HARRISBURG, Pa. (WHTM) — The Department of Human Services says a glitch that kicked 22,000 Pennsylvanians out of the state’s Medicare buy-in program is fixed.
The department says a systems error last month caused about 22,000 Pennsylvanians to be incorrectly disenrolled from the Medicare program starting Dec. 1. It says the error has not impacted anyone’s health care coverage, but people received less money in their December social security checks.
However, we spoke with people who still have not received their checks or their entire refund. One gentleman from Harrisburg says the glitch impacted his January social security check.

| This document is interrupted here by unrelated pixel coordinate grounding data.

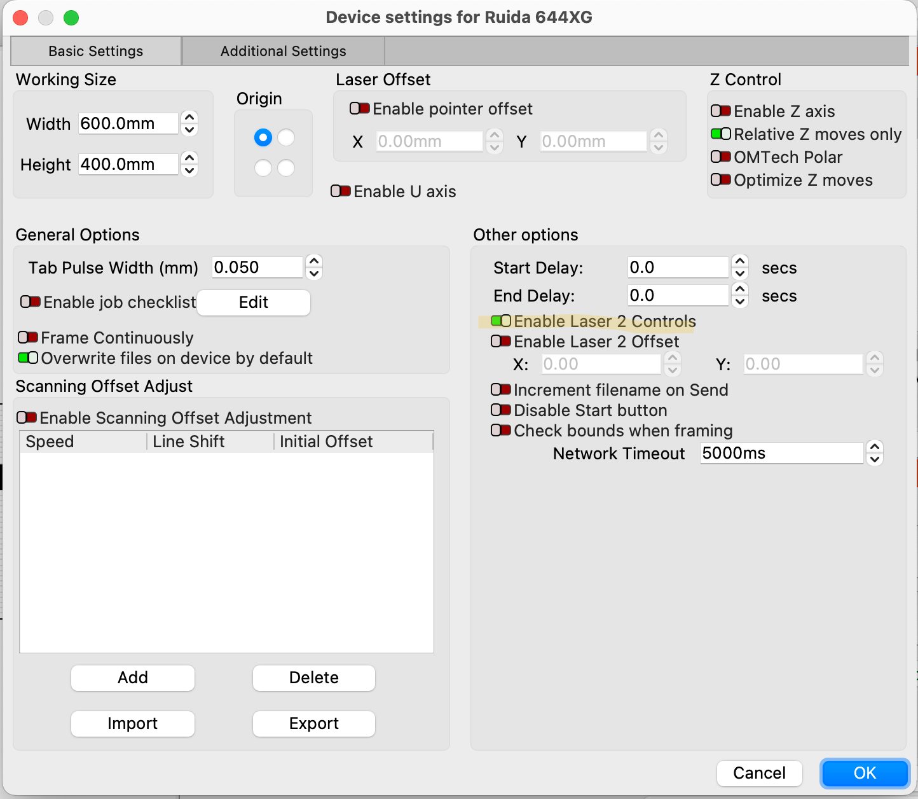Image resolution: width=918 pixels, height=799 pixels.
Task: Click the Edit job checklist button
Action: point(254,303)
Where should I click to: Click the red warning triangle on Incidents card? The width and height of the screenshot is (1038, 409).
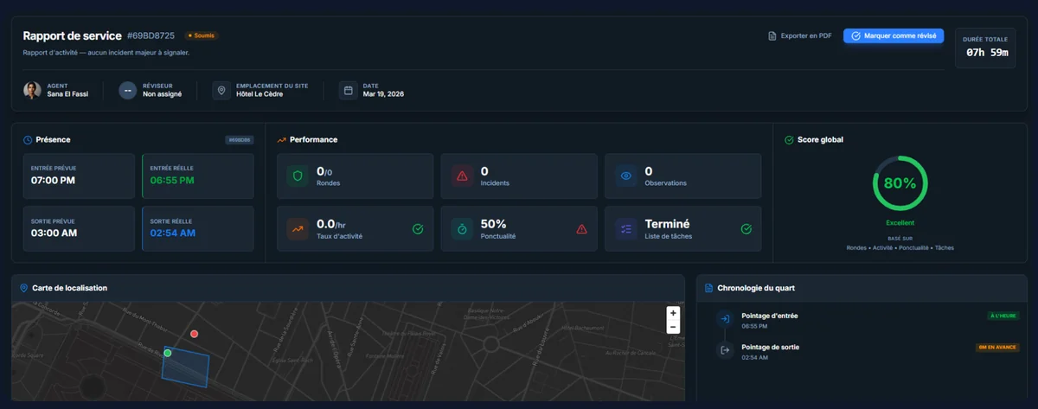tap(462, 176)
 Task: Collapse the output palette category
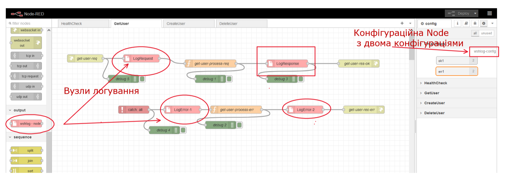point(19,110)
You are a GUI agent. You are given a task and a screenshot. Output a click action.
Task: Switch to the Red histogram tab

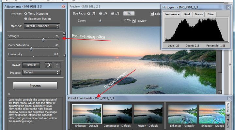[187, 14]

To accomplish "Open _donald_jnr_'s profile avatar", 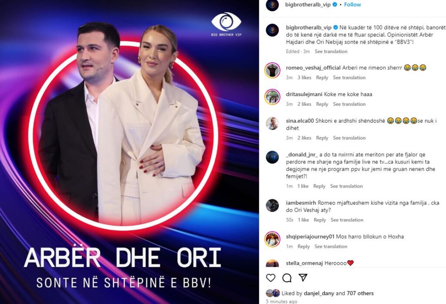I will pos(272,157).
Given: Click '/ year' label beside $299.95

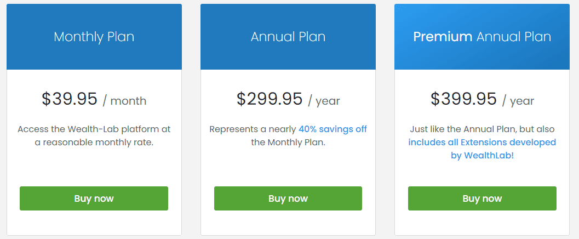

Human Services released the following statement:
“The department is committed to ensuring all eligible individuals receive their benefits. If an individual feels there has been an error or if they have specific questions about their Medicare Buy-In eligibility, we urge them to call the customer service center at 877-395-8930.
By the 15th of each month, the department processes and sends a file from the Center for Medicaid and Medicare Services (CMS) to alert the Social Security Administration (SSA) of individuals who have been enrolled or dis-enrolled in Medicare Part-B for the following month. The file that was processed on November 15th had a glitch that incorrectly dis-enrolled individuals for the month of December.
By working closely with CMS and SSA, the department was able to quickly remedy this issue and a corrected file was sent to SSA and CMS by December 15th. SSA issued all impacted individuals a reimbursement of the deducted amount.
Due to the glitch, the department reviewed the December file and is confident that no individuals were negatively impacted during the month of January.
For background, each month the department dis-enrolls approximately 5,000 individuals across the commonwealth due to a change in eligibility. Examples of these are income changes or/and individuals not submitting their renewal application.”
The department did not clarify why people are still having issues.